= Exercise prompt =
Can you quote every one of the items below word for word, without changing anything?

>>

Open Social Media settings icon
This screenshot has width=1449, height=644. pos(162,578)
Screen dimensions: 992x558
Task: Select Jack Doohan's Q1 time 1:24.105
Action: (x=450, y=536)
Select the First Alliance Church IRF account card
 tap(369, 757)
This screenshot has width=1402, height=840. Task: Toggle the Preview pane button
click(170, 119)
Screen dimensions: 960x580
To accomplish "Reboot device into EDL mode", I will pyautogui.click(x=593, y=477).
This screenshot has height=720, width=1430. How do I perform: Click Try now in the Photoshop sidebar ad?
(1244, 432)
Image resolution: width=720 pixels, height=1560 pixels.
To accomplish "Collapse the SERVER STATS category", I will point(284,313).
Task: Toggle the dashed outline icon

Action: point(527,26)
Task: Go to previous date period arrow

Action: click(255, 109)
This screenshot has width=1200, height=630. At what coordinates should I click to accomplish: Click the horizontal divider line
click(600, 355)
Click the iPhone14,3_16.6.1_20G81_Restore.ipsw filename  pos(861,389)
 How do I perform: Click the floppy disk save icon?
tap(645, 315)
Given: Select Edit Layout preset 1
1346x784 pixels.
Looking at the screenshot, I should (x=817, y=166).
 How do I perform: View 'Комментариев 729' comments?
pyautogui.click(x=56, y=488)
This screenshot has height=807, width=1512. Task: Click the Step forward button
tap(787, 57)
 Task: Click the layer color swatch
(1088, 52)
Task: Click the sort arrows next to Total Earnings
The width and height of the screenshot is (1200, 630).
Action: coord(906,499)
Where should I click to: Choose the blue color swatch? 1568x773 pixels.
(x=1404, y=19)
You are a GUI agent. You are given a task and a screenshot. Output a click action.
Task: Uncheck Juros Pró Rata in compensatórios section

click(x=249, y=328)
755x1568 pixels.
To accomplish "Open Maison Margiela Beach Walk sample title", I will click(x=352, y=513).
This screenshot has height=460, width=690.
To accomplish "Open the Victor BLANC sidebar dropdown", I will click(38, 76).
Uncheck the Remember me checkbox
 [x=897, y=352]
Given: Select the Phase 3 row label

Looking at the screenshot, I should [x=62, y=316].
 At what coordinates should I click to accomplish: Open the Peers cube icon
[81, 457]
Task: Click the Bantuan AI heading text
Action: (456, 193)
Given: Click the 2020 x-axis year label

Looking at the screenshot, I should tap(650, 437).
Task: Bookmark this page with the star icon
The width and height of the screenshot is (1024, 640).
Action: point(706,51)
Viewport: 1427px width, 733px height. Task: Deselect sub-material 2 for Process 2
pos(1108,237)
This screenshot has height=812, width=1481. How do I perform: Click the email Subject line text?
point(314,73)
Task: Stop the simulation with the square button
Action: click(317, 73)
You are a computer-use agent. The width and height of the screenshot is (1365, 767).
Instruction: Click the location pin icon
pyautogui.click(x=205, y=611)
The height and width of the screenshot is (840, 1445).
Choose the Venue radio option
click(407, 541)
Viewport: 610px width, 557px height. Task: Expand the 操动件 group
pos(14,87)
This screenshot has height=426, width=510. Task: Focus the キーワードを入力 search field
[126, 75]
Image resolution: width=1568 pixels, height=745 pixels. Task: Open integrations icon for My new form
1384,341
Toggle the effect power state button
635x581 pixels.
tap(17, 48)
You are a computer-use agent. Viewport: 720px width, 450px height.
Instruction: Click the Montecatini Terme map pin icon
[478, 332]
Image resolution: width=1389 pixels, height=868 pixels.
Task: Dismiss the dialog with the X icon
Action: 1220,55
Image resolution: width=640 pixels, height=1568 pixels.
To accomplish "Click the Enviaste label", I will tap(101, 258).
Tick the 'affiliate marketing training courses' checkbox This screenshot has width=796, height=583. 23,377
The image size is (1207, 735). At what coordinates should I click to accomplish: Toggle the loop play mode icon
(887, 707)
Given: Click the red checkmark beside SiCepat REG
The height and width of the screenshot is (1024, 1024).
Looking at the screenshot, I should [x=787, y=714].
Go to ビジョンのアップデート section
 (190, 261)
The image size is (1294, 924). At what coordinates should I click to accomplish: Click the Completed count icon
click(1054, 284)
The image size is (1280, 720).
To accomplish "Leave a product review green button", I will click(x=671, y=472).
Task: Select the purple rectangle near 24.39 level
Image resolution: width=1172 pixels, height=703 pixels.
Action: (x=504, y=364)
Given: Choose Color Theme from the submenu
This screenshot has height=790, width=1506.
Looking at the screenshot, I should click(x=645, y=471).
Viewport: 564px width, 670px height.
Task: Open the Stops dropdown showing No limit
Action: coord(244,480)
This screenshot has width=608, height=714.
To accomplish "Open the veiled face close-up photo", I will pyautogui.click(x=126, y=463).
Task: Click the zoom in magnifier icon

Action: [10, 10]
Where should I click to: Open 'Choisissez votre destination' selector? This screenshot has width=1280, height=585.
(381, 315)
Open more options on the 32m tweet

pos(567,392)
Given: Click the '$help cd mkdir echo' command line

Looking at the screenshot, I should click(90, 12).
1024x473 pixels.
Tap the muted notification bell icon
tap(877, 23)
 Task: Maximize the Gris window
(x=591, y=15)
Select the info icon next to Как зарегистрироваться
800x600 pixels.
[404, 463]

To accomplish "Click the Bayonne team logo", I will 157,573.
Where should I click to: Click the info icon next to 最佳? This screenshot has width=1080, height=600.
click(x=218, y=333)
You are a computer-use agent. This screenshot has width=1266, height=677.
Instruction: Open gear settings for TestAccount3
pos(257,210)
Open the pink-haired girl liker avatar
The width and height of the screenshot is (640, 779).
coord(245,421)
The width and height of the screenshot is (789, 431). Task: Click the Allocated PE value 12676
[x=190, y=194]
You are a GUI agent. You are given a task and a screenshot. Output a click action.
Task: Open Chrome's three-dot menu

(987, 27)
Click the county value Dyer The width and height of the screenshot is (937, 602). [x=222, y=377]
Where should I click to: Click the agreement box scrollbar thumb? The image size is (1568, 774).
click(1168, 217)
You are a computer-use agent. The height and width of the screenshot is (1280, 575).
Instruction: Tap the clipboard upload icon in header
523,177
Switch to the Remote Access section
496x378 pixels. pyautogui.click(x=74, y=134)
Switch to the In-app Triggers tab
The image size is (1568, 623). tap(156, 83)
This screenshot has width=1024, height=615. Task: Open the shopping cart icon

<<

= The solution =
Open Social Media settings icon
This screenshot has width=1449, height=644. pos(162,578)
Screen dimensions: 992x558
Task: Select Jack Doohan's Q1 time 1:24.105
Action: (x=450, y=536)
Select the First Alliance Church IRF account card
 tap(369, 757)
This screenshot has width=1402, height=840. Task: Toggle the Preview pane button
click(170, 119)
Screen dimensions: 960x580
To accomplish "Reboot device into EDL mode", I will pyautogui.click(x=593, y=477).
This screenshot has height=720, width=1430. How do I perform: Click Try now in the Photoshop sidebar ad?
(1244, 432)
Image resolution: width=720 pixels, height=1560 pixels.
To accomplish "Collapse the SERVER STATS category", I will point(284,313).
Task: Toggle the dashed outline icon

Action: point(527,26)
Task: Go to previous date period arrow

Action: click(255, 109)
This screenshot has width=1200, height=630. At what coordinates should I click to accomplish: Click the horizontal divider line
click(600, 355)
Click the iPhone14,3_16.6.1_20G81_Restore.ipsw filename  pos(861,389)
 How do I perform: Click the floppy disk save icon?
tap(645, 315)
Given: Select Edit Layout preset 1
1346x784 pixels.
Looking at the screenshot, I should (x=817, y=166).
 How do I perform: View 'Комментариев 729' comments?
pyautogui.click(x=56, y=488)
This screenshot has height=807, width=1512. Task: Click the Step forward button
tap(787, 57)
 Task: Click the layer color swatch
(1088, 52)
Task: Click the sort arrows next to Total Earnings
The width and height of the screenshot is (1200, 630).
Action: coord(906,499)
Where should I click to: Choose the blue color swatch? 1568x773 pixels.
(x=1404, y=19)
You are a GUI agent. You are given a task and a screenshot. Output a click action.
Task: Uncheck Juros Pró Rata in compensatórios section

click(x=249, y=328)
755x1568 pixels.
To accomplish "Open Maison Margiela Beach Walk sample title", I will click(x=352, y=513).
This screenshot has height=460, width=690.
To accomplish "Open the Victor BLANC sidebar dropdown", I will click(38, 76).
Uncheck the Remember me checkbox
 [x=897, y=352]
Given: Select the Phase 3 row label

Looking at the screenshot, I should [x=62, y=316].
 At what coordinates should I click to accomplish: Open the Peers cube icon
[81, 457]
Task: Click the Bantuan AI heading text
Action: (456, 193)
Given: Click the 2020 x-axis year label

Looking at the screenshot, I should tap(650, 437).
Task: Bookmark this page with the star icon
The width and height of the screenshot is (1024, 640).
Action: point(706,51)
Viewport: 1427px width, 733px height. Task: Deselect sub-material 2 for Process 2
pos(1108,237)
This screenshot has height=812, width=1481. How do I perform: Click the email Subject line text?
point(314,73)
Task: Stop the simulation with the square button
Action: click(317, 73)
You are a computer-use agent. The width and height of the screenshot is (1365, 767).
Instruction: Click the location pin icon
pyautogui.click(x=205, y=611)
The height and width of the screenshot is (840, 1445).
Choose the Venue radio option
click(407, 541)
Viewport: 610px width, 557px height. Task: Expand the 操动件 group
pos(14,87)
This screenshot has height=426, width=510. Task: Focus the キーワードを入力 search field
[126, 75]
Image resolution: width=1568 pixels, height=745 pixels. Task: Open integrations icon for My new form
1384,341
Toggle the effect power state button
635x581 pixels.
tap(17, 48)
You are a computer-use agent. Viewport: 720px width, 450px height.
Instruction: Click the Montecatini Terme map pin icon
[478, 332]
Image resolution: width=1389 pixels, height=868 pixels.
Task: Dismiss the dialog with the X icon
Action: 1220,55
Image resolution: width=640 pixels, height=1568 pixels.
To accomplish "Click the Enviaste label", I will tap(101, 258).
Tick the 'affiliate marketing training courses' checkbox This screenshot has width=796, height=583. 23,377
The image size is (1207, 735). At what coordinates should I click to accomplish: Toggle the loop play mode icon
(887, 707)
Given: Click the red checkmark beside SiCepat REG
The height and width of the screenshot is (1024, 1024).
Looking at the screenshot, I should [x=787, y=714].
Go to ビジョンのアップデート section
 (190, 261)
The image size is (1294, 924). At what coordinates should I click to accomplish: Click the Completed count icon
click(1054, 284)
The image size is (1280, 720).
To accomplish "Leave a product review green button", I will click(x=671, y=472).
Task: Select the purple rectangle near 24.39 level
Image resolution: width=1172 pixels, height=703 pixels.
Action: (x=504, y=364)
Given: Choose Color Theme from the submenu
This screenshot has height=790, width=1506.
Looking at the screenshot, I should click(x=645, y=471).
Viewport: 564px width, 670px height.
Task: Open the Stops dropdown showing No limit
Action: coord(244,480)
This screenshot has width=608, height=714.
To accomplish "Open the veiled face close-up photo", I will pyautogui.click(x=126, y=463).
Task: Click the zoom in magnifier icon

Action: [10, 10]
Where should I click to: Open 'Choisissez votre destination' selector? This screenshot has width=1280, height=585.
(381, 315)
Open more options on the 32m tweet

pos(567,392)
Given: Click the '$help cd mkdir echo' command line

Looking at the screenshot, I should click(90, 12).
1024x473 pixels.
Tap the muted notification bell icon
tap(877, 23)
 Task: Maximize the Gris window
(x=591, y=15)
Select the info icon next to Как зарегистрироваться
800x600 pixels.
[404, 463]

To accomplish "Click the Bayonne team logo", I will 157,573.
Where should I click to: Click the info icon next to 最佳? This screenshot has width=1080, height=600.
click(x=218, y=333)
You are a computer-use agent. This screenshot has width=1266, height=677.
Instruction: Open gear settings for TestAccount3
pos(257,210)
Open the pink-haired girl liker avatar
The width and height of the screenshot is (640, 779).
coord(245,421)
The width and height of the screenshot is (789, 431). Task: Click the Allocated PE value 12676
[x=190, y=194]
You are a GUI agent. You are given a task and a screenshot. Output a click action.
Task: Open Chrome's three-dot menu

(987, 27)
Click the county value Dyer The width and height of the screenshot is (937, 602). [x=222, y=377]
Where should I click to: Click the agreement box scrollbar thumb? The image size is (1568, 774).
click(1168, 217)
You are a computer-use agent. The height and width of the screenshot is (1280, 575).
Instruction: Tap the clipboard upload icon in header
523,177
Switch to the Remote Access section
496x378 pixels. pyautogui.click(x=74, y=134)
Switch to the In-app Triggers tab
The image size is (1568, 623). tap(156, 83)
This screenshot has width=1024, height=615. Task: Open the shopping cart icon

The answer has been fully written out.